As everyone knows, angelfish love to eat.....mine did too! His appetite at first I thought was lost......but now it seems like he has trouble seeing and/or depth perception. He seems to still navigate the tank OK and not bump into anything really but when it comes time to eat he stays at the bottom of the tank waiting for things to fall. I dropped some black worm in, gouramis went nuts, the worm literally had to sink down and hit him in the nose be for eye tried to eat it. Even when it goes right next to him, like 1 inch from his eye he doesn't even flinch at it. When he scavenger the gravel I watch him go right passed worms and flake like it's not even their! 

I did notice a bit of red in both his eyes now....I don't remember if it was there before my mistake this week or not.......I really don't think it was looks out of place


----------



## AnnieH (Apr 24, 2014)

I think Tolak keeps angel fish. You can find a link to him by going to my page. I hope things work out.


----------



## Tolak (Nov 13, 2012)

There's some things that stand out to me here. First is the 10 gallon tank, lots of fish for that size, and as they grow it will be too small. Look into an upgrade soon, depending on the species of the gouramis a 29 might be a good choice. Keep an eye out for the buck a gallon sale, depending on the filter you're running you may need an upgrade with the new tank, as well as the heater. Online is the place for them.

The gouramis; if they're picking on each other most likely the angel is getting some of that action, by the looks of the top of the dorsal I'm almost certain of that. Not unusual keeping gouramis & angels together, especially in a smaller tank.

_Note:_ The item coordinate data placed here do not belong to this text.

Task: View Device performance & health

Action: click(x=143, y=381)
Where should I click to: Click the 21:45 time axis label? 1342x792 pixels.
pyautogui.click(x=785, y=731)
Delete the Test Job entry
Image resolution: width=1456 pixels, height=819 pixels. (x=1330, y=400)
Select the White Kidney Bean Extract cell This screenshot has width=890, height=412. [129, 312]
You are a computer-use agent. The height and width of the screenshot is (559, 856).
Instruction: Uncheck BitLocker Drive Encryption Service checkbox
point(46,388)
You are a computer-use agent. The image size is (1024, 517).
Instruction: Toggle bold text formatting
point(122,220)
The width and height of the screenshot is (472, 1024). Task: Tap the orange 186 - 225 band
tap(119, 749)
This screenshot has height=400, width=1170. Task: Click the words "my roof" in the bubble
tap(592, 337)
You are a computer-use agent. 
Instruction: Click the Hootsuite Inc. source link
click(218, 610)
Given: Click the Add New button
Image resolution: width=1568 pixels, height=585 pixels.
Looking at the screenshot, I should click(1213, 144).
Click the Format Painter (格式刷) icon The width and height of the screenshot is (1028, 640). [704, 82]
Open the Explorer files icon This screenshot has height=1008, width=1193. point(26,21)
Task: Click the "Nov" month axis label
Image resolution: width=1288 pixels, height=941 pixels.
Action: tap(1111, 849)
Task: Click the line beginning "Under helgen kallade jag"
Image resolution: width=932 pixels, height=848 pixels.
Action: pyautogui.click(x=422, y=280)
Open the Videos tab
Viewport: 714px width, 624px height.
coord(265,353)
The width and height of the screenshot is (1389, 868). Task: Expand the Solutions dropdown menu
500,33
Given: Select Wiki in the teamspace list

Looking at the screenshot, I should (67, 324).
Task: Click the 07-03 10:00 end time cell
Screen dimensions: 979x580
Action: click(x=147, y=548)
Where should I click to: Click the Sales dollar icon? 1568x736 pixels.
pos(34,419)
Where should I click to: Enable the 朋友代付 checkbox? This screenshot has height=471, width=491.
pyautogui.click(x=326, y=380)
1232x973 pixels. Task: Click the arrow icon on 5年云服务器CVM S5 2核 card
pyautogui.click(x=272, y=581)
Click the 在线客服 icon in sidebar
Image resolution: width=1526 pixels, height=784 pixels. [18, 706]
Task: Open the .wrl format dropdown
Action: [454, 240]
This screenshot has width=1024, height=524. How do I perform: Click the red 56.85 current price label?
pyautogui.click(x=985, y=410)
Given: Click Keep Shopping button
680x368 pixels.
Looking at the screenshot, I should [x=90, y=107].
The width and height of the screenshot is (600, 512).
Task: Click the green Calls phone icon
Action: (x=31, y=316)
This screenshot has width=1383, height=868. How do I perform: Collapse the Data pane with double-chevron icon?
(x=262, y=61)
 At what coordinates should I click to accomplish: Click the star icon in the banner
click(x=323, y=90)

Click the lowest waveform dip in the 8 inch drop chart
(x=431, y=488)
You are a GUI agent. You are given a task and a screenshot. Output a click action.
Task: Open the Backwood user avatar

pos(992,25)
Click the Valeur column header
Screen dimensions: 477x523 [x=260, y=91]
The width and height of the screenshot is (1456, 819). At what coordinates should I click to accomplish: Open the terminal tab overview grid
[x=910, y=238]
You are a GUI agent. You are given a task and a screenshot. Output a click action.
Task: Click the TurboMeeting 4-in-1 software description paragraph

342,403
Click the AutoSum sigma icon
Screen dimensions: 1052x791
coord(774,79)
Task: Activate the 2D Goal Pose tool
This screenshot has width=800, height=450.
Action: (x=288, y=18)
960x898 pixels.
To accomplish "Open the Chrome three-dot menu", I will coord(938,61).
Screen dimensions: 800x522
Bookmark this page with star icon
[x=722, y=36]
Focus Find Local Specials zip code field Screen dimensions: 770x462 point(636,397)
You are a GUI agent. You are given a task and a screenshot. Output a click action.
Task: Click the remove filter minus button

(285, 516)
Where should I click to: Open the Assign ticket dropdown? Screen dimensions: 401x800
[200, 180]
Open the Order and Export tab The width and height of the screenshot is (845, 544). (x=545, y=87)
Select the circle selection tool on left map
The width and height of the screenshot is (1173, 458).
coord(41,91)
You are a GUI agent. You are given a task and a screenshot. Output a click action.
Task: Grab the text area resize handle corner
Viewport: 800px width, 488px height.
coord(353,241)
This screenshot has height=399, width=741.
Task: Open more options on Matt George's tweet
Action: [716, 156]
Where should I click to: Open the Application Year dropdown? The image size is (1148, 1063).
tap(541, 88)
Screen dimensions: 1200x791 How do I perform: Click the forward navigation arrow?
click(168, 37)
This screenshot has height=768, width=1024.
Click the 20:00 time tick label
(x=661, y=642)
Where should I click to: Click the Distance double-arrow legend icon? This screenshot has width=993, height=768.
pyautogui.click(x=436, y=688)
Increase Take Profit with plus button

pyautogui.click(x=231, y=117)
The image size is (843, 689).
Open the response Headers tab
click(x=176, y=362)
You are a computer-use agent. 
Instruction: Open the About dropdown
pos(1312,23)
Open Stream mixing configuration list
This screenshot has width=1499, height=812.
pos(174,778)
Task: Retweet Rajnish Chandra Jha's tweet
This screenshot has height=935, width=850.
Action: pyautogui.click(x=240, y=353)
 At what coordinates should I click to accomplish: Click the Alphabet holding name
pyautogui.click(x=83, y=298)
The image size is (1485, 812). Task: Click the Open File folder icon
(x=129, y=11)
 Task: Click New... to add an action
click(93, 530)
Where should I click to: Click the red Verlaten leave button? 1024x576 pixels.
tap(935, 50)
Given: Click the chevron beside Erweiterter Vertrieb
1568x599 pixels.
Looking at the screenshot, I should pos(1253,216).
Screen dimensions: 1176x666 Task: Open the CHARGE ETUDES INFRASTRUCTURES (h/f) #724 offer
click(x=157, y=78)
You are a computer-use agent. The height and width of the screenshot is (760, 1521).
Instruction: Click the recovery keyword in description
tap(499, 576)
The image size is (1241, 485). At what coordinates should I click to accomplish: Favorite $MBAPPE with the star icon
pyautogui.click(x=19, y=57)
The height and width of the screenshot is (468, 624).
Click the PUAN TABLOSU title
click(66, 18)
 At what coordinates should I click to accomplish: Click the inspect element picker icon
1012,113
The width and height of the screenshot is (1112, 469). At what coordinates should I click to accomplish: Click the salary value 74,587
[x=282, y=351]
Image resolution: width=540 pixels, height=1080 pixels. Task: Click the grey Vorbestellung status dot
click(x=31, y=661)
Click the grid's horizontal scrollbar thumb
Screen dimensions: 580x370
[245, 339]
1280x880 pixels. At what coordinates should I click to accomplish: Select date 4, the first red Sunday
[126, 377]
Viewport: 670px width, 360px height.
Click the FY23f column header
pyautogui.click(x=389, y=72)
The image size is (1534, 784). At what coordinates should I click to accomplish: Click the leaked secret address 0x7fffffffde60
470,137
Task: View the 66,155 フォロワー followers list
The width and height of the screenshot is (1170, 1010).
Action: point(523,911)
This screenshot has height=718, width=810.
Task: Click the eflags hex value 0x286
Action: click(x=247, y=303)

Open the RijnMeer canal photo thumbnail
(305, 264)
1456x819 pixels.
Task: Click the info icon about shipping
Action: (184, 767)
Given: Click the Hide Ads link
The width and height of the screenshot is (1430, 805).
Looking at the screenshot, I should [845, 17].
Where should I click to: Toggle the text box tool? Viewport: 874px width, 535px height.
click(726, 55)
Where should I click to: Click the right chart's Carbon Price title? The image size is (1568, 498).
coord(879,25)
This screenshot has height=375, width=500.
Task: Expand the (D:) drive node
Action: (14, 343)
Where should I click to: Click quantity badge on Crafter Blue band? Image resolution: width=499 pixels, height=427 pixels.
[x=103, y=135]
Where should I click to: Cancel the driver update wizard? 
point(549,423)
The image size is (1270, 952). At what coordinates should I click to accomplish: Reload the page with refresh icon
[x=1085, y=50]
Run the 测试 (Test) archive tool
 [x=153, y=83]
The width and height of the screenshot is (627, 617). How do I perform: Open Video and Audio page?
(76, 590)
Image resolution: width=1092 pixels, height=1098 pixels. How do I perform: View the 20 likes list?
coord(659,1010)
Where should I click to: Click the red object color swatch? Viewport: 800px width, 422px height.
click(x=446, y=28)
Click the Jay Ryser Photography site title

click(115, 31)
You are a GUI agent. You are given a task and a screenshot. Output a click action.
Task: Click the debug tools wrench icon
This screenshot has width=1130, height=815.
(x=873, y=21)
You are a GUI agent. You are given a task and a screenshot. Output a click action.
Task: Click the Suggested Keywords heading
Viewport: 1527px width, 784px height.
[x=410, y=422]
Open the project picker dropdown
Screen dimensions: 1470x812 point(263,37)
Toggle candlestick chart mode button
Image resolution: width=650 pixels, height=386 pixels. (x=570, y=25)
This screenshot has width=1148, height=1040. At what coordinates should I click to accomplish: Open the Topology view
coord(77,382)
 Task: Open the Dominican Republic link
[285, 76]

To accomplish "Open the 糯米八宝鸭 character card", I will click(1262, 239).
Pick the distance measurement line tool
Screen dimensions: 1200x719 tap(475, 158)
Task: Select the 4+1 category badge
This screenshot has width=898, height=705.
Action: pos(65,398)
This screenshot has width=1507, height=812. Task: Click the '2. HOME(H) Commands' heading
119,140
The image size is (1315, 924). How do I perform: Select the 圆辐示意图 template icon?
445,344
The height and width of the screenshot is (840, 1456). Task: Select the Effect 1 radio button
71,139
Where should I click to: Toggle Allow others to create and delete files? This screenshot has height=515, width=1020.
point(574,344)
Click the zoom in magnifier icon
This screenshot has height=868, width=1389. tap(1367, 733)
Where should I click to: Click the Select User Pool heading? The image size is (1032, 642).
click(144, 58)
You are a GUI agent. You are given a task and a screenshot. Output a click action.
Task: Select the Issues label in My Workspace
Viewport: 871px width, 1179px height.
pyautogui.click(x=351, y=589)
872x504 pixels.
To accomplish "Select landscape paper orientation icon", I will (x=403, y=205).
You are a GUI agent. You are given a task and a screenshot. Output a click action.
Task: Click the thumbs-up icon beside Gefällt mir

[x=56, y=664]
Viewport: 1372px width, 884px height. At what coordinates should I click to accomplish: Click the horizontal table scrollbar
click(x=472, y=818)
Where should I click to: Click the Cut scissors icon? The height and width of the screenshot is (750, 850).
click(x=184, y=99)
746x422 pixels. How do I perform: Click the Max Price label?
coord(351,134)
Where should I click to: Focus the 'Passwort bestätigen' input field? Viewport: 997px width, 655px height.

That aggression directed towards the angel, and the stress that goes along with it is most likely the source of the angel not eating. Pretty common with cichlids, more so with angels & discus. I've encountered this countless times with angels in pairing situations, the odd angel(s) out get stressed due to pairs forming. 

Not eating/eyesight; The red eyes is pretty common, a genetic trait. The fish can see perfectly fine, it just doesn't want to eat. As far as not eating it's an internal protizoan, hexamita or spironucleus, a common part of the digestive flora of many fish. When the fish gets stressed the natural immunity is lowered, can't keep it under control.

What to do; This appears to be a smaller angel, get a 2.5 or 5 gallon tank, a heater capable of getting that tank up to 90F, and something to create surface motion, air pump & air line, air stone is optional. Pick up some metronidazole, commonly sold as Metroplex online by Seachem, and some frozen brine shrimp. Set up the med tank, which can be a Rubbermaid bin, anything that holds water, many folks use a steralite file bin, clear & cheap. Start the med tank temperaure at the temperarure of the tank the fish is currently in, bring it up to 90F over about a day. Make sure you've got plenty of surface motion, warmer water holds less O2. Add 40mg/gallon metro, 50% water changes & remed daily. Don't feed for the first couple days, on the third day take a bit of the brine shrimp, sprinkle on a bit of metro, make it look like a tiny powdered donut. Feed this only, once daily. Even if the fish doesn't eat it, mouths it & spits it out, some of the med is getting where it needs to. 

You can also add epsom salt to the water, start with 1 teaspoon per 10 gallons, increase daly for a few days to 3 teaspoons per 10 gallons. This aids with digestive issues in fish, gets digestion moving along. Metronidazole was originally designed for use in humans, works best at 98.6F, thus the increased temperature. It does have the potential to precipitate out of a solution at cooler temps.

Continue with this treatment for at least 7 days after the fish has begun to eat, I go for 10-14 days in most cases. In real difficult cases you can force feed a bit of metro, a small eyedropper for small fish, kid's medicine dropper for larger. I've never had to do this with angels, I've heard of other folks having to go this route with other cichlids.

This is a pretty common thing with angels, metro is one of the few meds I keep on hand, running an angel breeding setup. I've got a 10 & a 15h drilled for easy water changes just for quar & med situations. Many people wonder why save the one little angel, spend the money & time on a fish I've bred countless thousands of, and generally sell for a buck or two each. Way back I had an angel that needed this treatment, went through that time & cost. She grew to be one of my best breeders, offspring paid for a good portion of the fishroom. Besides being the right thing to do for the animals in our care, sometimes they return the favor.


----------



## Shortfuuzze (Apr 9, 2015)

Thank you for the help tolak. I'm going to get a small bin set up tonight....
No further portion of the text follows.